WHAT TO DO:
Copy the records below, replacing every "column header" with "column heading" and leaving all else unchanged.

RECORDS SHOWN:
○ ○ ○ ○

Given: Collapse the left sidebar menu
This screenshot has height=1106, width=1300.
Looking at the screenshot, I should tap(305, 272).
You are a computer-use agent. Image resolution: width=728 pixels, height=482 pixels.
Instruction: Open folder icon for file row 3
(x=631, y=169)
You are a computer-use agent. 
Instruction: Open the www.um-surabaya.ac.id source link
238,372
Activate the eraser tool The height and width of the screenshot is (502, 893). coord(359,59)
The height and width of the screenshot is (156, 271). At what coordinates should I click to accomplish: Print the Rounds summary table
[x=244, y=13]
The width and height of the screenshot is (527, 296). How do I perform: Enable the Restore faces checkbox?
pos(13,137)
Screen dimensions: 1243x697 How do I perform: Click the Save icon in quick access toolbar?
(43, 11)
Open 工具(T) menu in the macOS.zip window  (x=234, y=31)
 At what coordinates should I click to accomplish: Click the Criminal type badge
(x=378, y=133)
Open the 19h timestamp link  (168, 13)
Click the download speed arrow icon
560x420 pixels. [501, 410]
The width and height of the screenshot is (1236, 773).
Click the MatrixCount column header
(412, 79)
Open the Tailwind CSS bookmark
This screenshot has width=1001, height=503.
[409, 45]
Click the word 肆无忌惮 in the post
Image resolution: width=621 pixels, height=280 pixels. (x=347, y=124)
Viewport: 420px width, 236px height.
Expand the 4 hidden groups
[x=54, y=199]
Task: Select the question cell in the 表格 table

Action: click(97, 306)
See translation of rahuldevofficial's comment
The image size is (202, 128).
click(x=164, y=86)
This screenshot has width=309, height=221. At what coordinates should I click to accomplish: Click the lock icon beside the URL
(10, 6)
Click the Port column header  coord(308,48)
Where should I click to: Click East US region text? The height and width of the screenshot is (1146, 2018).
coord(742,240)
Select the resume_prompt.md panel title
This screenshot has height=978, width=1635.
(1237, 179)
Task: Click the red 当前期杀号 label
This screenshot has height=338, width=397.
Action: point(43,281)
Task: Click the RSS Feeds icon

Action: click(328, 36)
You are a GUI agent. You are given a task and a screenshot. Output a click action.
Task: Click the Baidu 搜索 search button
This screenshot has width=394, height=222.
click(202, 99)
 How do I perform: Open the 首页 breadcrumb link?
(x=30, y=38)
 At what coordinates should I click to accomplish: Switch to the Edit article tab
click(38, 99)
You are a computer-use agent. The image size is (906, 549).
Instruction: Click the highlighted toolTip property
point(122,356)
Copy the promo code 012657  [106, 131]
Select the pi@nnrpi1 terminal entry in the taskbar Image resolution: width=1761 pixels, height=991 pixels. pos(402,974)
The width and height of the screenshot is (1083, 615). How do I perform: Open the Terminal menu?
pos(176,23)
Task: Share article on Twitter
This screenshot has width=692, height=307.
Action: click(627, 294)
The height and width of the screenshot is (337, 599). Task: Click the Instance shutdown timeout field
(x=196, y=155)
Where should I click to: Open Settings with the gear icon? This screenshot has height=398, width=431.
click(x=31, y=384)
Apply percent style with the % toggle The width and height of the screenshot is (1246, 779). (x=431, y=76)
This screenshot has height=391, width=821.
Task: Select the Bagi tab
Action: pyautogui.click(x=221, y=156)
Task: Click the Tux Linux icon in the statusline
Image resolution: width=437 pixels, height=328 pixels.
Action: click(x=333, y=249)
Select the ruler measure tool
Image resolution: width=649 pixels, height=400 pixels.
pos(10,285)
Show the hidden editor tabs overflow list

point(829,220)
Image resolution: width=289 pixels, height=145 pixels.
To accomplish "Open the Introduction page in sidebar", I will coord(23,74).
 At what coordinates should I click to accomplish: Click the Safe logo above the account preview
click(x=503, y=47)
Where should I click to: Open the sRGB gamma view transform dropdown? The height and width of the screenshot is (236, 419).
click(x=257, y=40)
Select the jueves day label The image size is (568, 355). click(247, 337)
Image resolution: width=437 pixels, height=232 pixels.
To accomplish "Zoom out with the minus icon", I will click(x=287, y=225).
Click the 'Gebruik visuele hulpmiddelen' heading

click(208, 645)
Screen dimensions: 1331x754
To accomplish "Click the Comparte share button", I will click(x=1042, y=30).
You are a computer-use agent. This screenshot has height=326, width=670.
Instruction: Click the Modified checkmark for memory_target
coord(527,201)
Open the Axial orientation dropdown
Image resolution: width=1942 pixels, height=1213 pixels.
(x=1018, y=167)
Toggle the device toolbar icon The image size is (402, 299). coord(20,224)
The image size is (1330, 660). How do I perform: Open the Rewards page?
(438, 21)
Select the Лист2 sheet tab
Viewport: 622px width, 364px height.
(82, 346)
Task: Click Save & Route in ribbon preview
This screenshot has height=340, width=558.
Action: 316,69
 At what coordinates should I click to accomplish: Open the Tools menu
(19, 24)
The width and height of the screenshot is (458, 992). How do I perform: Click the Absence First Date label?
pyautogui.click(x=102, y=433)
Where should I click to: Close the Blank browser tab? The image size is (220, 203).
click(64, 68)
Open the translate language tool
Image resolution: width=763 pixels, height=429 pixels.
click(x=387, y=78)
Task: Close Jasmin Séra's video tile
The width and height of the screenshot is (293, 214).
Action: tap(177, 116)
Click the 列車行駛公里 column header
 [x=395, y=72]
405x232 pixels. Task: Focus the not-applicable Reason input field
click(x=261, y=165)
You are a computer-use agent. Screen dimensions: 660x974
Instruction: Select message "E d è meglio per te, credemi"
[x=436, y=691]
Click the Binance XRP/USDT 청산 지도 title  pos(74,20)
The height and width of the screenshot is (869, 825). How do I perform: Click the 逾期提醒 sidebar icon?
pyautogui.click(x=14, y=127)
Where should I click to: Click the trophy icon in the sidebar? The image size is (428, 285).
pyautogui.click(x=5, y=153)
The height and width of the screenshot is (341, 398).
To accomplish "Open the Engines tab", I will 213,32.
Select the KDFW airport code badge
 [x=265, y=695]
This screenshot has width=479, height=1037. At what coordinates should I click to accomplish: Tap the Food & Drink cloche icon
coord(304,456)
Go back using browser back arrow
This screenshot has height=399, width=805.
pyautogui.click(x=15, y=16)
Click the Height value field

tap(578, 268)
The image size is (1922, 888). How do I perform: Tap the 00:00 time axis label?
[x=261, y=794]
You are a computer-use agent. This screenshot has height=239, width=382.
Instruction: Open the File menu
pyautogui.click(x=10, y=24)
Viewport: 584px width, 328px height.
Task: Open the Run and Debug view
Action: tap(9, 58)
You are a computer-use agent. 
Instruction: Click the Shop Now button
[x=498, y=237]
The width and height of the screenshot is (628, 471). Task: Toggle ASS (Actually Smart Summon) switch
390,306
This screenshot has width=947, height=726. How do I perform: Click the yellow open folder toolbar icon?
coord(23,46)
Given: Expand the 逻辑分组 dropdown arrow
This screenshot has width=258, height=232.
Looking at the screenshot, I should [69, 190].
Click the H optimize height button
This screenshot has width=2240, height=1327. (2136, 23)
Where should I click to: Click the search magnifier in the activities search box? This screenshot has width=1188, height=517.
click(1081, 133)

○ ○ ○ ○

SOLVED EXERCISE:
Given: Collapse the left sidebar menu
This screenshot has height=1106, width=1300.
Looking at the screenshot, I should tap(305, 272).
You are a computer-use agent. Image resolution: width=728 pixels, height=482 pixels.
Instruction: Open folder icon for file row 3
(x=631, y=169)
You are a computer-use agent. 
Instruction: Open the www.um-surabaya.ac.id source link
238,372
Activate the eraser tool The height and width of the screenshot is (502, 893). coord(359,59)
The height and width of the screenshot is (156, 271). At what coordinates should I click to accomplish: Print the Rounds summary table
[x=244, y=13]
The width and height of the screenshot is (527, 296). How do I perform: Enable the Restore faces checkbox?
pos(13,137)
Screen dimensions: 1243x697 How do I perform: Click the Save icon in quick access toolbar?
(43, 11)
Open 工具(T) menu in the macOS.zip window  (x=234, y=31)
 At what coordinates should I click to accomplish: Click the Criminal type badge
(x=378, y=133)
Open the 19h timestamp link  (168, 13)
Click the download speed arrow icon
560x420 pixels. [501, 410]
The width and height of the screenshot is (1236, 773).
Click the MatrixCount column heading
(412, 79)
Open the Tailwind CSS bookmark
This screenshot has width=1001, height=503.
[409, 45]
Click the word 肆无忌惮 in the post
Image resolution: width=621 pixels, height=280 pixels. (x=347, y=124)
Viewport: 420px width, 236px height.
Expand the 4 hidden groups
[x=54, y=199]
Task: Select the question cell in the 表格 table

Action: click(97, 306)
See translation of rahuldevofficial's comment
The image size is (202, 128).
click(x=164, y=86)
This screenshot has width=309, height=221. At what coordinates should I click to accomplish: Click the lock icon beside the URL
(10, 6)
Click the Port column heading  coord(308,48)
Where should I click to: Click East US region text? The height and width of the screenshot is (1146, 2018).
coord(742,240)
Select the resume_prompt.md panel title
This screenshot has height=978, width=1635.
(1237, 179)
Task: Click the red 当前期杀号 label
This screenshot has height=338, width=397.
Action: point(43,281)
Task: Click the RSS Feeds icon

Action: click(328, 36)
You are a GUI agent. You are given a task and a screenshot. Output a click action.
Task: Click the Baidu 搜索 search button
This screenshot has width=394, height=222.
click(202, 99)
 How do I perform: Open the 首页 breadcrumb link?
(x=30, y=38)
 At what coordinates should I click to accomplish: Switch to the Edit article tab
click(38, 99)
You are a computer-use agent. The image size is (906, 549).
Instruction: Click the highlighted toolTip property
point(122,356)
Copy the promo code 012657  [106, 131]
Select the pi@nnrpi1 terminal entry in the taskbar Image resolution: width=1761 pixels, height=991 pixels. pos(402,974)
The width and height of the screenshot is (1083, 615). How do I perform: Open the Terminal menu?
pos(176,23)
Task: Share article on Twitter
This screenshot has width=692, height=307.
Action: click(627, 294)
The height and width of the screenshot is (337, 599). Task: Click the Instance shutdown timeout field
(x=196, y=155)
Where should I click to: Open Settings with the gear icon? This screenshot has height=398, width=431.
click(x=31, y=384)
Apply percent style with the % toggle The width and height of the screenshot is (1246, 779). (x=431, y=76)
This screenshot has height=391, width=821.
Task: Select the Bagi tab
Action: pyautogui.click(x=221, y=156)
Task: Click the Tux Linux icon in the statusline
Image resolution: width=437 pixels, height=328 pixels.
Action: click(x=333, y=249)
Select the ruler measure tool
Image resolution: width=649 pixels, height=400 pixels.
pos(10,285)
Show the hidden editor tabs overflow list

point(829,220)
Image resolution: width=289 pixels, height=145 pixels.
To accomplish "Open the Introduction page in sidebar", I will coord(23,74).
 At what coordinates should I click to accomplish: Click the Safe logo above the account preview
click(x=503, y=47)
Where should I click to: Open the sRGB gamma view transform dropdown? The height and width of the screenshot is (236, 419).
click(x=257, y=40)
Select the jueves day label The image size is (568, 355). click(247, 337)
Image resolution: width=437 pixels, height=232 pixels.
To accomplish "Zoom out with the minus icon", I will click(x=287, y=225).
Click the 'Gebruik visuele hulpmiddelen' heading

click(208, 645)
Screen dimensions: 1331x754
To accomplish "Click the Comparte share button", I will click(x=1042, y=30).
You are a computer-use agent. This screenshot has height=326, width=670.
Instruction: Click the Modified checkmark for memory_target
coord(527,201)
Open the Axial orientation dropdown
Image resolution: width=1942 pixels, height=1213 pixels.
(x=1018, y=167)
Toggle the device toolbar icon The image size is (402, 299). coord(20,224)
The image size is (1330, 660). How do I perform: Open the Rewards page?
(438, 21)
Select the Лист2 sheet tab
Viewport: 622px width, 364px height.
(82, 346)
Task: Click Save & Route in ribbon preview
This screenshot has height=340, width=558.
Action: 316,69
 At what coordinates should I click to accomplish: Open the Tools menu
(19, 24)
The width and height of the screenshot is (458, 992). How do I perform: Click the Absence First Date label?
pyautogui.click(x=102, y=433)
Where should I click to: Close the Blank browser tab? The image size is (220, 203).
click(64, 68)
Open the translate language tool
Image resolution: width=763 pixels, height=429 pixels.
click(x=387, y=78)
Task: Close Jasmin Séra's video tile
The width and height of the screenshot is (293, 214).
Action: tap(177, 116)
Click the 列車行駛公里 column heading
 [x=395, y=72]
405x232 pixels. Task: Focus the not-applicable Reason input field
click(x=261, y=165)
You are a computer-use agent. Screen dimensions: 660x974
Instruction: Select message "E d è meglio per te, credemi"
[x=436, y=691]
Click the Binance XRP/USDT 청산 지도 title  pos(74,20)
The height and width of the screenshot is (869, 825). How do I perform: Click the 逾期提醒 sidebar icon?
pyautogui.click(x=14, y=127)
Where should I click to: Click the trophy icon in the sidebar? The image size is (428, 285).
pyautogui.click(x=5, y=153)
The height and width of the screenshot is (341, 398).
To accomplish "Open the Engines tab", I will 213,32.
Select the KDFW airport code badge
 [x=265, y=695]
This screenshot has width=479, height=1037. At what coordinates should I click to accomplish: Tap the Food & Drink cloche icon
coord(304,456)
Go back using browser back arrow
This screenshot has height=399, width=805.
pyautogui.click(x=15, y=16)
Click the Height value field

tap(578, 268)
The image size is (1922, 888). How do I perform: Tap the 00:00 time axis label?
[x=261, y=794]
You are a computer-use agent. This screenshot has height=239, width=382.
Instruction: Open the File menu
pyautogui.click(x=10, y=24)
Viewport: 584px width, 328px height.
Task: Open the Run and Debug view
Action: tap(9, 58)
You are a computer-use agent. 
Instruction: Click the Shop Now button
[x=498, y=237]
The width and height of the screenshot is (628, 471). Task: Toggle ASS (Actually Smart Summon) switch
390,306
This screenshot has width=947, height=726. How do I perform: Click the yellow open folder toolbar icon?
coord(23,46)
Given: Expand the 逻辑分组 dropdown arrow
This screenshot has width=258, height=232.
Looking at the screenshot, I should [69, 190].
Click the H optimize height button
This screenshot has width=2240, height=1327. (2136, 23)
Where should I click to: Click the search magnifier in the activities search box? This screenshot has width=1188, height=517.
click(1081, 133)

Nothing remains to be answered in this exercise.